* [Extracted data]:
+===+

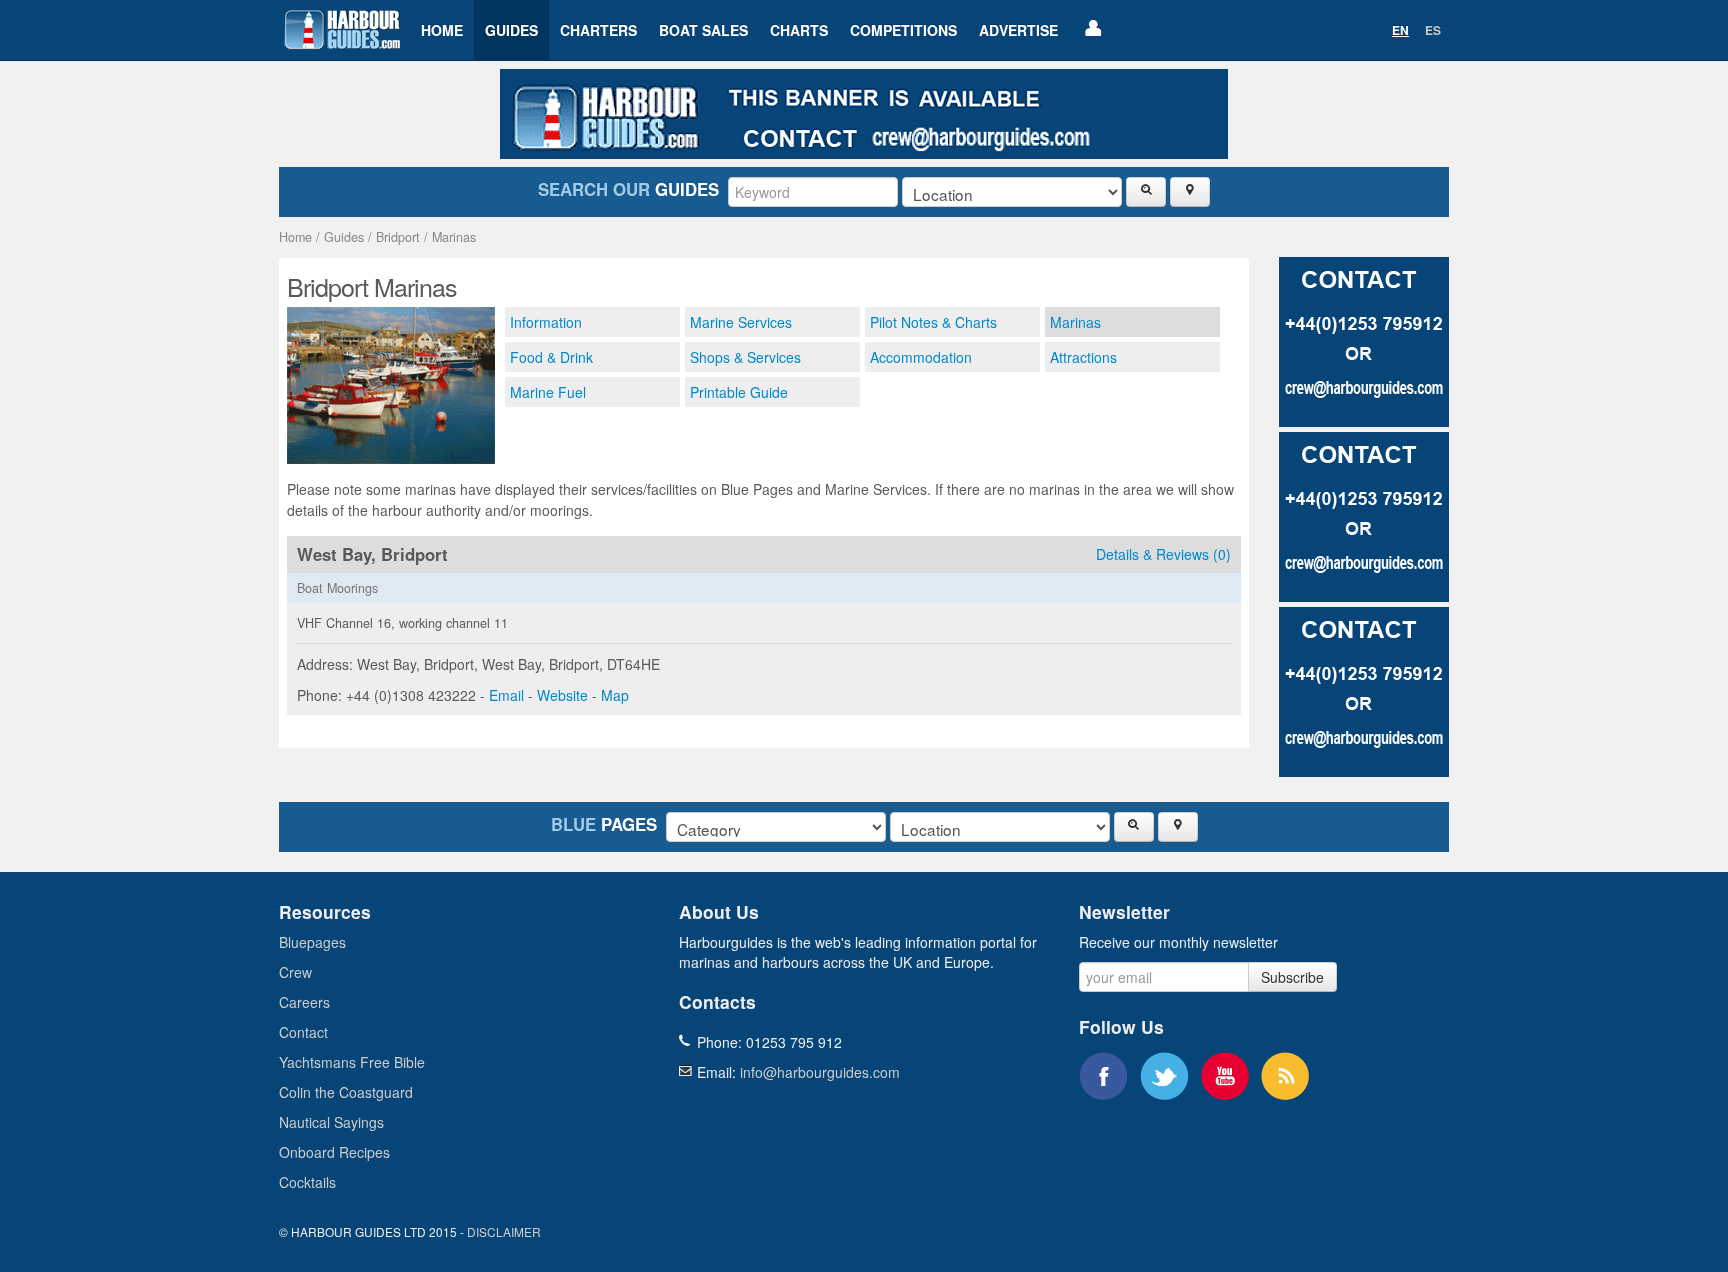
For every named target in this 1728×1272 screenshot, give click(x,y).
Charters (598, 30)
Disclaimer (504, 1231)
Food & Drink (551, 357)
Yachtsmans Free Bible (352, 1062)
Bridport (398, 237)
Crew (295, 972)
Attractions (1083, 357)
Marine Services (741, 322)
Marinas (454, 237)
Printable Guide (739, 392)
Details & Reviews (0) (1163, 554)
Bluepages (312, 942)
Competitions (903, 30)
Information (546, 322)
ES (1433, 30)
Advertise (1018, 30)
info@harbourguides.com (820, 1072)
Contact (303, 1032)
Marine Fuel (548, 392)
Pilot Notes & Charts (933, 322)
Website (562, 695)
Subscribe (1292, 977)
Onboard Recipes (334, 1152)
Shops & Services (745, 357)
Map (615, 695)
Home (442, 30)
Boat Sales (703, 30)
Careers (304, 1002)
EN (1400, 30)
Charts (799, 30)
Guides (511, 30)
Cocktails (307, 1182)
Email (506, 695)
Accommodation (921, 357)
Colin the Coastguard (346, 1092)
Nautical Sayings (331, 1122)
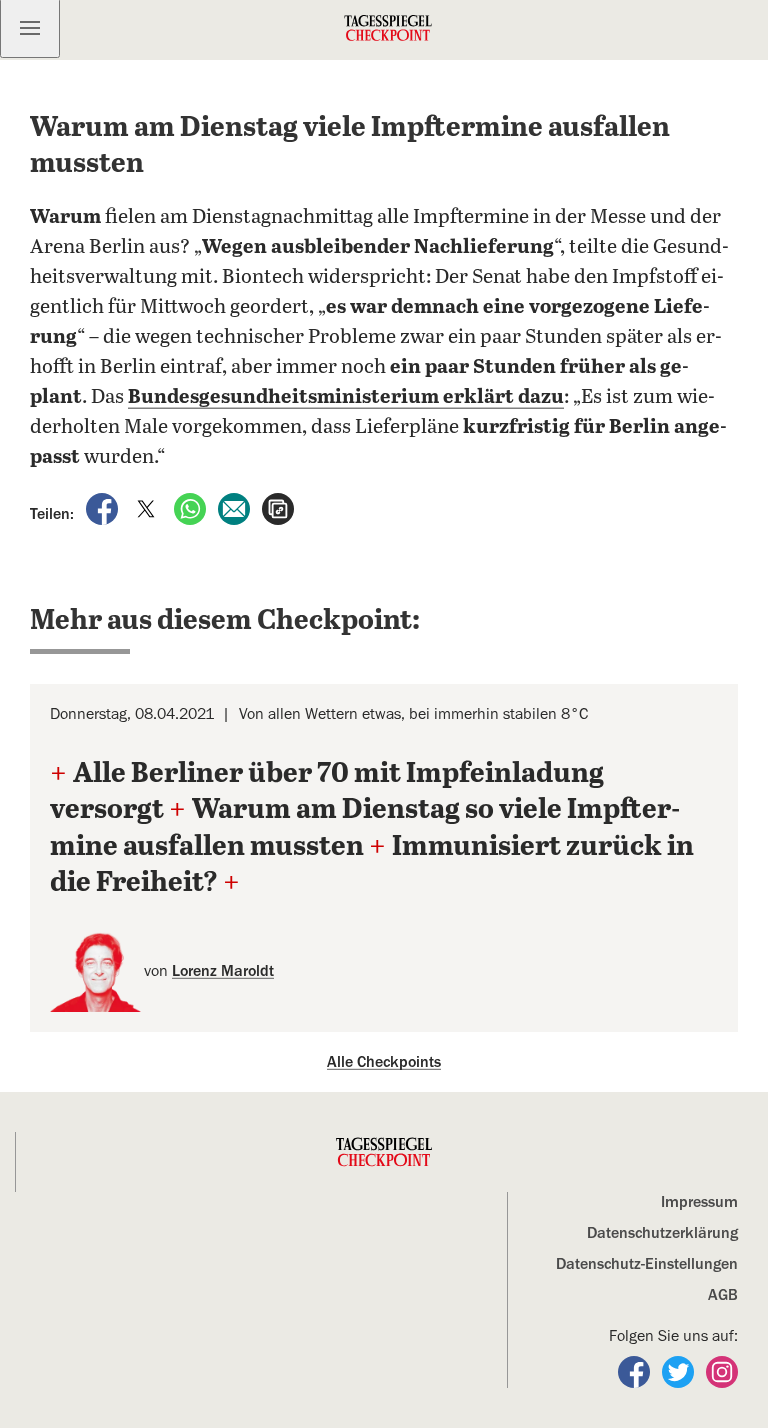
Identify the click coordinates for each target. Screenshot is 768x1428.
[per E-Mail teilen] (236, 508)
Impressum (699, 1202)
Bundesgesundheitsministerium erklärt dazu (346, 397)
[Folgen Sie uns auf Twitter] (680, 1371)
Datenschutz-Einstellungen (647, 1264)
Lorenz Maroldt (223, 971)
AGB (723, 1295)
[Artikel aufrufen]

+===+

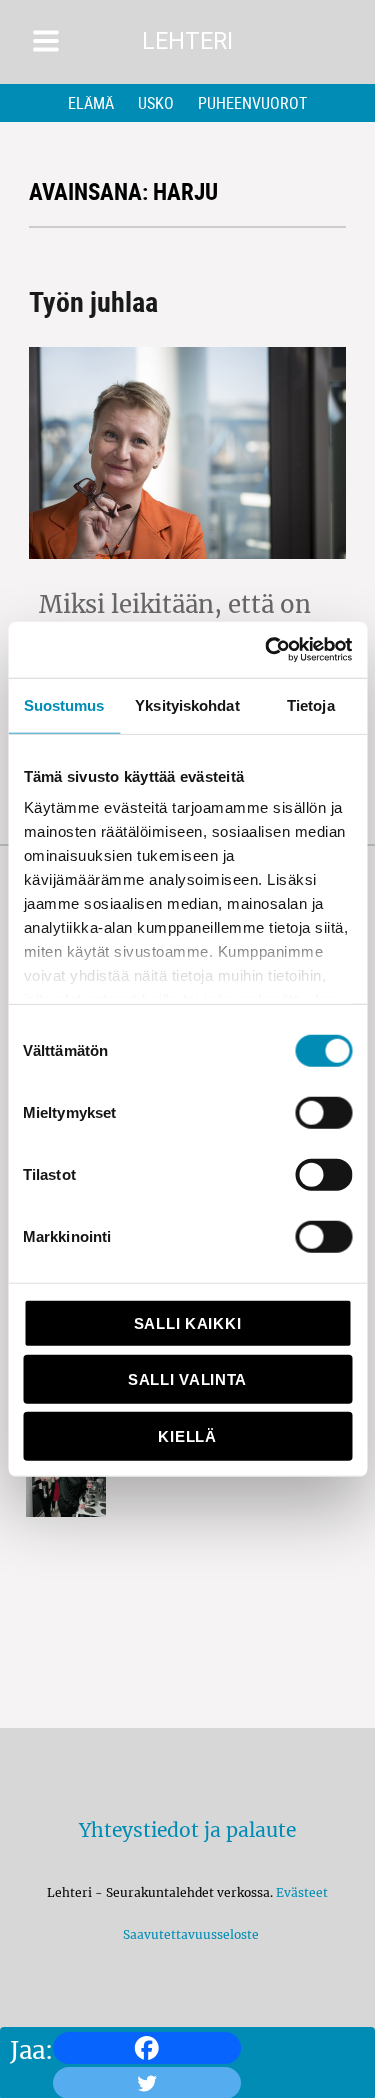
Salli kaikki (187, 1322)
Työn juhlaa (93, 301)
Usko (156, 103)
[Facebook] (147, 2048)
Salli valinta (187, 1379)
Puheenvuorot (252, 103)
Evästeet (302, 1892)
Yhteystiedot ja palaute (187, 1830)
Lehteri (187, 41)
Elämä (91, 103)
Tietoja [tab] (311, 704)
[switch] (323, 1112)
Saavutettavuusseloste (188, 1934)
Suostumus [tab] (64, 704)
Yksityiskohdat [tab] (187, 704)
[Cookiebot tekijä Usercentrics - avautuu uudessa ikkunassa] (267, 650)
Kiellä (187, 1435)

+===+

* [Exercise goal]:
Find where the line with "For every named" sits in the material above, then copy exactly from it through the line with "Printable Guide (739, 392)". Add no other line.

* [Answer section]:
For every named target in this 1728×1272 screenshot, give click(x,y).
Charters (598, 30)
Disclaimer (504, 1231)
Food & Drink (551, 357)
Yachtsmans Free Bible (352, 1062)
Bridport (398, 237)
Crew (295, 972)
Attractions (1083, 357)
Marine Services (741, 322)
Marinas (454, 237)
Printable Guide (739, 392)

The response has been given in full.